Resumen
The magnitude of VAP before SARS-CoV-2 in Mexico was 39.7%, in our research we found that with COVID-19 this increased to 44.4%, higher than that reported by Lux et al. in whose research carried out in Chile with a sample of 112 ventilated adult patients, estimated an incidence of 42.8% of VAP. Murillo Yupanqui in his thesis developed in the Hospital of Peru analyzed 117 patients, reporting an incidence of 67.5%. In this sense, the study on bacterial infections in patients with COVID-19 in Cuba by Aguilera Calzadilla et al. agrees with the data obtained in this study (19,8,18).

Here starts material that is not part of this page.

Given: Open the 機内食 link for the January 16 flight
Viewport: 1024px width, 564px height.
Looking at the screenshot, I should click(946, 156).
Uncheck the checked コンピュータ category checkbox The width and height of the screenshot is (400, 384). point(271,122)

We obtained a mean age of 59 years, similar to that found in the cohort study of coinfections in critical patients with COVID-19 by Baskaran et al. Sex was relevant in SARS-CoV-2 infection, globally the most affected were men, presenting the same behavior in the case of VAP, other studies have reported the same finding in patients with COVID-19 and non-COVID-19 where they have reported the sex differences and the immune response by sex to the development of this complication which is higher. Forel et al in their work in 2012 identified that being male was associated with a 2 times higher probability of developing VAPM (23,24,25,26,27).

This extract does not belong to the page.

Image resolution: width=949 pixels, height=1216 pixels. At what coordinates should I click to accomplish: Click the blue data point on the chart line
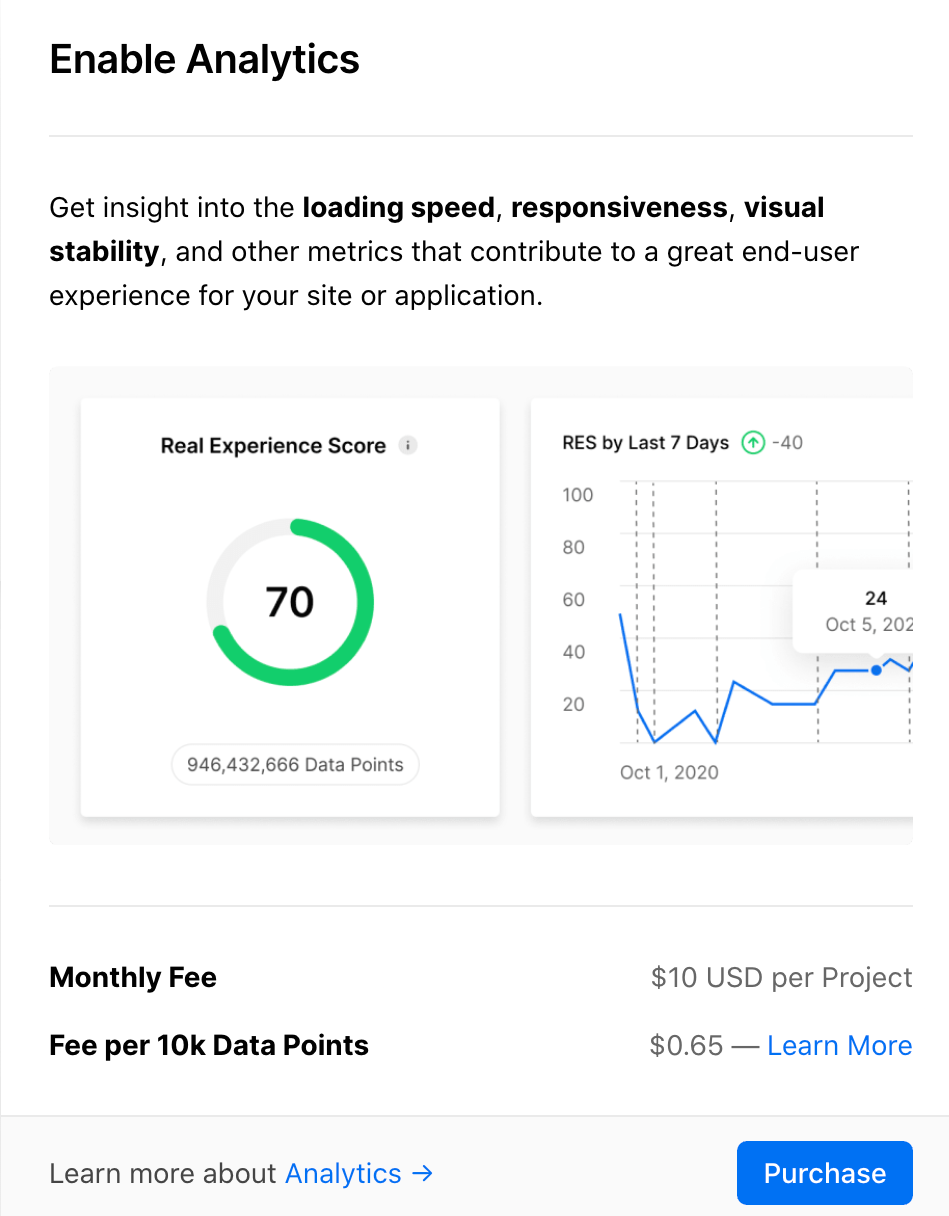(876, 670)
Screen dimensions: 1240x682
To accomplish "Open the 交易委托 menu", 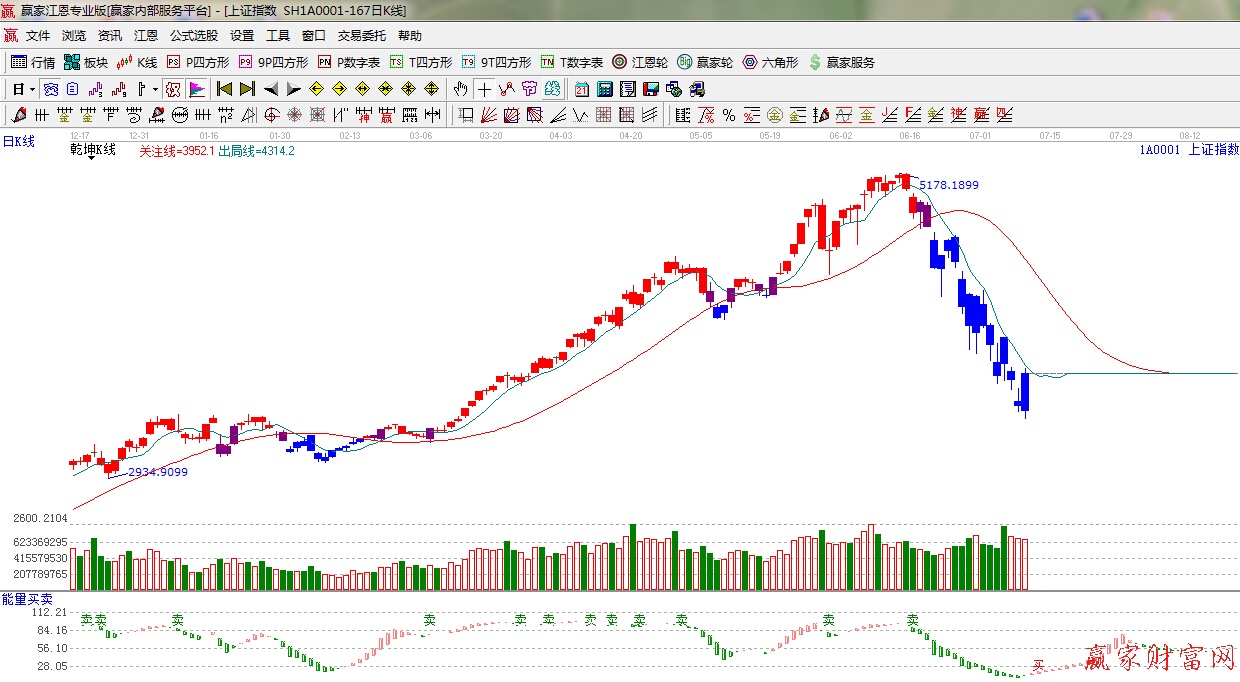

The most frequent personal pathological history found in patients with COVID-19 was arterial hypertension, followed by diabetes mellitus, aspects similar to those referred to in the literature consulted. Garay et al. identified diabetes mellitus in 50.4%, systemic hypertension 46.4% and obesity 36.1%, and in his thesis Murillo identifies arterial hypertension 43.2% and obesity 33.9% as the first cause. The SARS-CoV-2 disease made us look again at chronic diseases and the association of complications with high mortality rates (23,8,27).